Task to complete: Check each line of the data for "orange", then give the number of lines that have it, without any other words.
==== Dataset records
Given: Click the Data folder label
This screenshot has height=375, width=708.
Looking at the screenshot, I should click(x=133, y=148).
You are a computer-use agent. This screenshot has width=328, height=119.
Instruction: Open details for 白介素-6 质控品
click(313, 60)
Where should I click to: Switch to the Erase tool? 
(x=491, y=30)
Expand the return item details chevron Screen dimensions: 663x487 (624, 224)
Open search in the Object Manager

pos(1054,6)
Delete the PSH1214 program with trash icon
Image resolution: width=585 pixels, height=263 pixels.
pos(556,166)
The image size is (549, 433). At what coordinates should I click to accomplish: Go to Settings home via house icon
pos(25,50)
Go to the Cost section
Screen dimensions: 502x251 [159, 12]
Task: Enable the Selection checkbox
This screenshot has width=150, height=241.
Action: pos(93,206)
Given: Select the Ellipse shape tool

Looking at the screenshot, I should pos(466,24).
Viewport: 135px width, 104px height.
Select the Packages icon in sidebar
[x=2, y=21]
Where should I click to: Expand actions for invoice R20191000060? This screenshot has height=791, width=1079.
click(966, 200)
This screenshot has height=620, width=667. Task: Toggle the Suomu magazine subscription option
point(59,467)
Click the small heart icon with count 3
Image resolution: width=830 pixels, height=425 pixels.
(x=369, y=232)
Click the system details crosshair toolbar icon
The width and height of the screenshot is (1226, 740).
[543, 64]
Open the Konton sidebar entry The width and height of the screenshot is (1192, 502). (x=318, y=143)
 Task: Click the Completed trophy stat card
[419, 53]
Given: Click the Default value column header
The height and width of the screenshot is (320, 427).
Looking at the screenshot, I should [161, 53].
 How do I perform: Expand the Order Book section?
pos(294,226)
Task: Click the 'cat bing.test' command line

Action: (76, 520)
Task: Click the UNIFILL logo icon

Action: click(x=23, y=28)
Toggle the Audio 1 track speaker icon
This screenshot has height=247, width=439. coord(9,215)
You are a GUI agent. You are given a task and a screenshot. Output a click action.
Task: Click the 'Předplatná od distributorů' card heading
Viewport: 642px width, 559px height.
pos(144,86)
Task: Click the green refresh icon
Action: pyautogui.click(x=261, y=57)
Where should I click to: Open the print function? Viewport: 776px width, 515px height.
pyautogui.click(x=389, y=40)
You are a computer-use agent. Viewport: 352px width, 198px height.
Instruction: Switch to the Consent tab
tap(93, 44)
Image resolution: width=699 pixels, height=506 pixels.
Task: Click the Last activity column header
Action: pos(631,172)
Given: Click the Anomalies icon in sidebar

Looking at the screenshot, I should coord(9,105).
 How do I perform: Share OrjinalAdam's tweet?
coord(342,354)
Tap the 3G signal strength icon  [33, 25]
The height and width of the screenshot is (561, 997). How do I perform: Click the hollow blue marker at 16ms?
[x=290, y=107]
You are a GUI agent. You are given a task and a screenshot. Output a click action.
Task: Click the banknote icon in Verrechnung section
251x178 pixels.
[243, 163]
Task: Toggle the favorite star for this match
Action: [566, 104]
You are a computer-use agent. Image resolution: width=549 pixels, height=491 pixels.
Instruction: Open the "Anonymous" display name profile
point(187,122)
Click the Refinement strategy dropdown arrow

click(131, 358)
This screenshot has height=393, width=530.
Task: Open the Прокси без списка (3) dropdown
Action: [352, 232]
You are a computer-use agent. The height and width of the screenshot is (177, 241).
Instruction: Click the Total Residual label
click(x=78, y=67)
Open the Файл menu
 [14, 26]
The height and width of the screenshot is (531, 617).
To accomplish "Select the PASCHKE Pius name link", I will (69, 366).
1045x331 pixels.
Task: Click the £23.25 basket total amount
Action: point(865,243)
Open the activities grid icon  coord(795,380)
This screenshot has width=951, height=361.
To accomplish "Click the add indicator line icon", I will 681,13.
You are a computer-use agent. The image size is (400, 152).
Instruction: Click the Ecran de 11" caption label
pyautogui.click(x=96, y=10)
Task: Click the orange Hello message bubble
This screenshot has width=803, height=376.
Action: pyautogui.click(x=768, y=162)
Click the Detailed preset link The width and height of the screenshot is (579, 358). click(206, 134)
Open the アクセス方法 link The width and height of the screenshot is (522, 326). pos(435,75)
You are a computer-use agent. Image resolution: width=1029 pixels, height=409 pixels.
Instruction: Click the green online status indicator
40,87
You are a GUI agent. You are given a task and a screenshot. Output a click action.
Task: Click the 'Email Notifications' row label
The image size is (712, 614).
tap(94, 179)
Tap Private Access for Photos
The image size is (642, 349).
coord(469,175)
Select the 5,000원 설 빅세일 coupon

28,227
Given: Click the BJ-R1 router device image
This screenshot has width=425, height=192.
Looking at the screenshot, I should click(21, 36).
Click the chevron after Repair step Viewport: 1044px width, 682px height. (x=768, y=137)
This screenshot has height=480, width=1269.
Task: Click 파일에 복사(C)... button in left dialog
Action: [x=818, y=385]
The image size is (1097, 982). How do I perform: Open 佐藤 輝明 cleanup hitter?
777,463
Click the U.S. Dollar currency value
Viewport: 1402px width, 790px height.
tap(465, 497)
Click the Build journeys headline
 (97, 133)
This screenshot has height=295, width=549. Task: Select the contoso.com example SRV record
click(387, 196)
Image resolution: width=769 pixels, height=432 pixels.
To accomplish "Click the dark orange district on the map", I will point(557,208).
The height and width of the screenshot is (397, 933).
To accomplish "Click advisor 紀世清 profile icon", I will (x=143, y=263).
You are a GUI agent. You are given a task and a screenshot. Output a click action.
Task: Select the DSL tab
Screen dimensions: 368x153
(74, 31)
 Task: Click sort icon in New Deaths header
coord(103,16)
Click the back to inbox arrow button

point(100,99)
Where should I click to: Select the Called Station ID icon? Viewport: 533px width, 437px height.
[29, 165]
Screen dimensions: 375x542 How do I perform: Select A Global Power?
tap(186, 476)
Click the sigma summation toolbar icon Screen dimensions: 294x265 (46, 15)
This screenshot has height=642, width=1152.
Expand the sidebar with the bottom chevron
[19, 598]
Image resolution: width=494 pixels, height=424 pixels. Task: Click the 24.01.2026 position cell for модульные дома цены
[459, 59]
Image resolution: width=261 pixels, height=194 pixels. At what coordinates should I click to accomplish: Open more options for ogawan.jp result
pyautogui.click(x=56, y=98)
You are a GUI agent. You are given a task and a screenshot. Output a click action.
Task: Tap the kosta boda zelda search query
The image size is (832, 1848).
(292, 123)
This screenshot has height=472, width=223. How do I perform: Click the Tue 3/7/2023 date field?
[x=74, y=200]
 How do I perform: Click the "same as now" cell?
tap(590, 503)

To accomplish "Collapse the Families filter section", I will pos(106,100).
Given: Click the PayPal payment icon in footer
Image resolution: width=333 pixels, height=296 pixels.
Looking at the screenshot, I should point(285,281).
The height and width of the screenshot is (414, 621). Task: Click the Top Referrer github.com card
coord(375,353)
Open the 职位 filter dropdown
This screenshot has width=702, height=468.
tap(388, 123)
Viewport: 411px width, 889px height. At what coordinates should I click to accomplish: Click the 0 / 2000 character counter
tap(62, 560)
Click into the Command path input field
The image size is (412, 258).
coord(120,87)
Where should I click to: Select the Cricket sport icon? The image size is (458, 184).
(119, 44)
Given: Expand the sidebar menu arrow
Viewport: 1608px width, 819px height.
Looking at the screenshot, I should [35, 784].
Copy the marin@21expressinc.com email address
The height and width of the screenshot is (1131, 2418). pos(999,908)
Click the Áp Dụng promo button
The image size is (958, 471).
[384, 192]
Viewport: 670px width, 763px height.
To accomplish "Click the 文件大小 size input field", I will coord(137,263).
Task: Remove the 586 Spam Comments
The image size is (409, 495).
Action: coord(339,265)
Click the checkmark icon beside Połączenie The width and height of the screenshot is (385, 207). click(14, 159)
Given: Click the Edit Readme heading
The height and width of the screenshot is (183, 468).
========
Response: 2